→ **WHAT TO DO**:
**1.** Summarize the BeautifulSoup question and reply about reading a page's meta description in two sentences.
**2.** In the BeautifulSoup question and reply about reading a page's meta description, which method does the reply use in place of find_all?
**3.** Proceed with the BeautifulSoup question and reply about reading a page's meta description, picking up after its last line.

→ **TEXT UNDER STUDY**:
────────────────

Reputation: 394
I am trying to get the text from contents but when i try beautiful soup functions on the result variable it results in errors.
from bs4 import BeautifulSoup as bs
import requests
webpage = 'http://www.dictionary.com/browse/coypu'
r = requests.get(webpage)
page_text = r.text
soup = bs(page_text, 'html.parser')
result = soup.find_all('meta', attrs={'name':'description'})
print (result.get['contents'])
I am trying to get the result to read;
"Coypu definition, a large, South American, aquatic rodent, Myocastor (or Myopotamus) coypus, yielding the fur nutria. See more."
Upvotes: 1
Views: 2673
Reputation: 2140
you need not to use findall as only by using find you can get desired output'
from bs4 import BeautifulSoup as bs
import requests
webpage = 'http://www.dictionary.com/browse/coypu'
r = requests.get(webpage)
page_text = r.text
soup = bs(page_text, 'html.parser')
result = soup.find('meta', {'name':'description'})
print result.get('content')
it will print:
Coypu definition, a large, South American, aquatic rodent, Myocastor (or Myopotamus) coypus, yielding the fur nutria. See more.

────────────────

→ **GIVEN RECORDS**:

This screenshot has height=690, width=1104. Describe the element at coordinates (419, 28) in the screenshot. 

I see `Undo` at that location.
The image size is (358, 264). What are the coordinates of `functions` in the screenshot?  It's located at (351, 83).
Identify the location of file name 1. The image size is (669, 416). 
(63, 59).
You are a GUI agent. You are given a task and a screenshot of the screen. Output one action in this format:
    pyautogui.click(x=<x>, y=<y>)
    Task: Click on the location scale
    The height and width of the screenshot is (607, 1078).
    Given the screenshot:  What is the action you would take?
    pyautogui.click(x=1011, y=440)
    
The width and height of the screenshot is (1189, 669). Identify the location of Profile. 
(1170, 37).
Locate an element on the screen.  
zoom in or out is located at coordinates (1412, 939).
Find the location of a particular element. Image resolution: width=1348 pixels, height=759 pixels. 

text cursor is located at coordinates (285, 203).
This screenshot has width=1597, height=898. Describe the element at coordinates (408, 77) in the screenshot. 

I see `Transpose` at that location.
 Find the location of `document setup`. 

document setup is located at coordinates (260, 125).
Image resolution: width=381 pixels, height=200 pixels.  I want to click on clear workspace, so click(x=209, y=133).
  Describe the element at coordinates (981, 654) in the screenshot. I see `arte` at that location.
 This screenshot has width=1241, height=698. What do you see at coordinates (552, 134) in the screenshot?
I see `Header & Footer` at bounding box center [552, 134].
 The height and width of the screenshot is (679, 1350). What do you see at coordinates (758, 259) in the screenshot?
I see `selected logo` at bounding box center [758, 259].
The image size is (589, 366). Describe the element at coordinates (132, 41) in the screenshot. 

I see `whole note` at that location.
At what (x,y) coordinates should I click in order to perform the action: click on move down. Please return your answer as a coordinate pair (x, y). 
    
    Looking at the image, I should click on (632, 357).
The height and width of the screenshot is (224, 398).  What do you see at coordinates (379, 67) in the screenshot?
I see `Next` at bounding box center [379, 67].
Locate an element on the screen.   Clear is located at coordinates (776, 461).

────────────────

→ **EXPECTED RESPONSES**:
**1.** Someone fetching the dictionary.com page for "coypu" uses find_all to get the meta description tag, but applying BeautifulSoup functions to the result variable produces errors. The reply says find alone gives the desired output and shows code using result.get('content'), which prints the coypu definition.

**2.** The reply uses find, as in soup.find('meta', {'name':'description'}).

**3.**
Upvotes: 0
Reputation: 180522
When you only want the first or a single tag use find, find_all returns a list/resultSet:
result = soup.find('meta', attrs={'name':'description'})["contents"]
You can also use a css selector with select_one:
result = soup.select_one('meta[name=description]')["contents"]
Upvotes: 1
Reputation: 16639
soup.find_all()
returns a list. Since in your case, it returns only one element in the list, you can do:
>>> type(result)
<class 'bs4.element.ResultSet'>
>>> type(result[0])
<class 'bs4.element.ResultSet'>
>>> result[0].get('content')
Coypu definition, a large, South American, aquatic rodent, Myocastor (or Myopotamus) coypus, yielding the fur nutria. See more.